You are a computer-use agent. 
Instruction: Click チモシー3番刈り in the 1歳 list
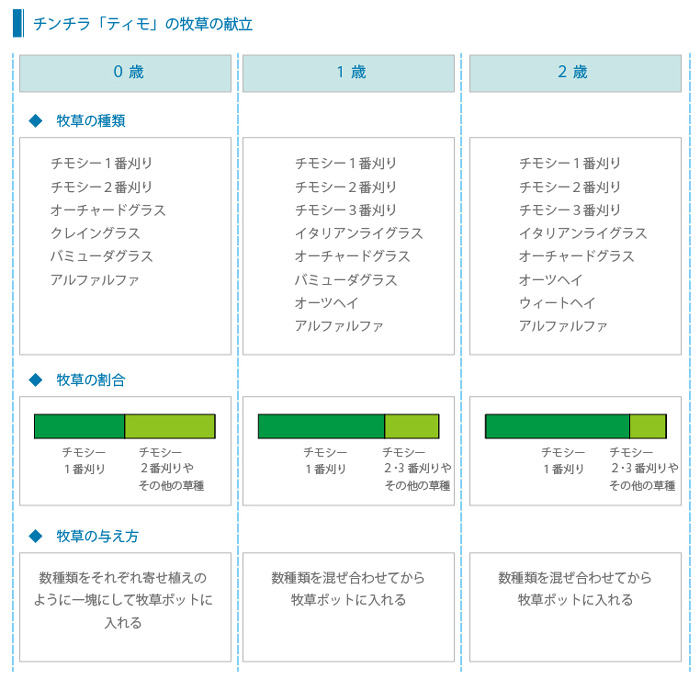345,210
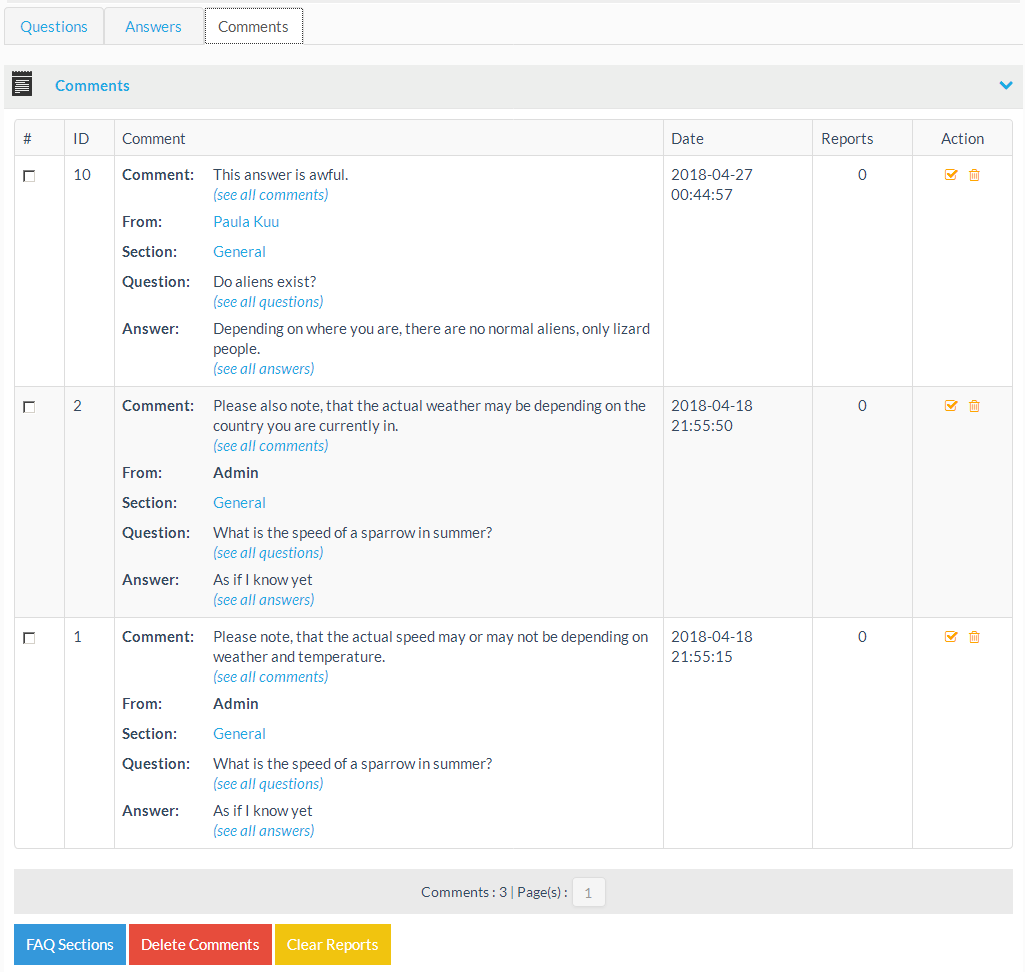Go to page 1 in pagination
Viewport: 1025px width, 972px height.
coord(588,893)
· · · · ·
## EXERCISE PROMPT
A word-for-word copy of the records is needed, one that contains no pictures.

## OUTPUT FOR THIS TASK
You are a computer-use agent. 
Instruction: Click チモシー3番刈り in the 1歳 list
345,210
Go to page 1 in pagination
Viewport: 1025px width, 972px height.
coord(588,893)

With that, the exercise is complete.